Europe's big oil firms go modest on output despite profiting from energy prices

Europe's big oil firms go modest on output despite profiting from energy prices

/ Oil & Gas / Tuesday, 11 January 2022 05:32

Top oil companies in 2021 have profited greatly from surging oil and gas prices which was not the case last year as the coronavirus pandemic slowed down the global economy.
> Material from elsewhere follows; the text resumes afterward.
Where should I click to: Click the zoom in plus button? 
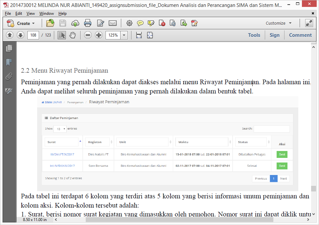coord(99,35)
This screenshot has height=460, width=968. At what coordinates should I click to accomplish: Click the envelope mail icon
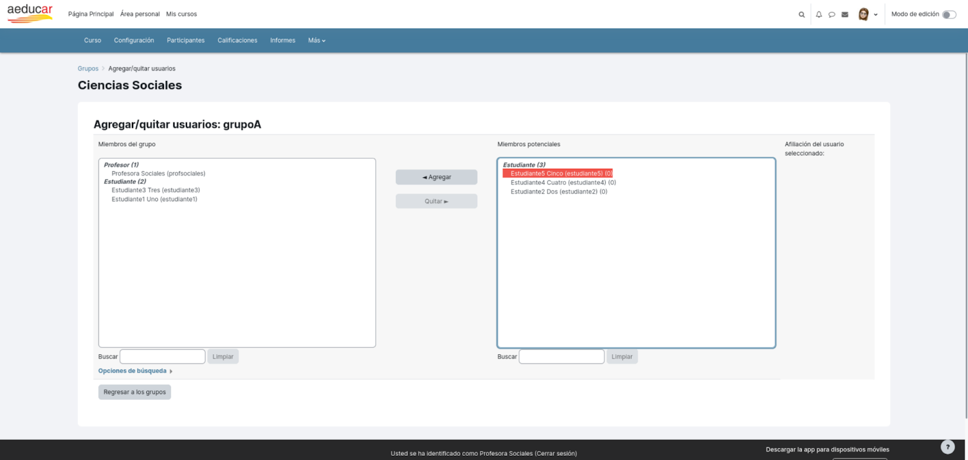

However, big oil companies such as BP, Royal Dutch Shell, TotalEnergies, Equinor and Italy's Eni are focusing on returning as much cash as possible to shareholders as they begin a risky shift towards low-carbon and renewable energy.

The growing pressure from investors, activists and governments to tackle climate change means that European oil giants are turning off the taps on spending on oil even as the outlook for prices and demand remains robust.

Shell sold its Permian shale oil business in the United States for $9.5 billion in September, promising to return $7 billion to investors, underscoring the two-pronged strategy of reducing oil output and boosting shareholder returns.

However, in the US, encouraged by White House calls for more oil output to tackle high energy prices and inflation, the top U.S. oil and gas companies, Exxon Mobil and Chevron, plan to continue ploughing money into new oil projects.

In 2022, European firms are set to return to investors a record $54 billion in dividends and share buybacks, according to analysis by Bernstein, while Exxon and Chevron are set to pay more than $30 billion combined.

As investments in new oil projects dwindle, oil production by Europe's top five energy companies is set to drop by over 15% to below 6 million barrels per day (bpd) by 2030 after reaching a peak of around 7 million bpd in 2025, data from Bernstein Research showed.

With the energy transition entering full swing, investors have welcomed the renewed focus on their returns. Having trailblazed oil and gas extraction for over a century, from drilling in the Middle East to pioneering deepwater production, oil majors have a history of pouring billions of dollars into huge, complex projects which ran over budget and behind schedule, leading to a decade of poor returns after 2010.

Analysts feel that it’s difficult to point out who is right and who is wrong in this dynamic pace of energy transition.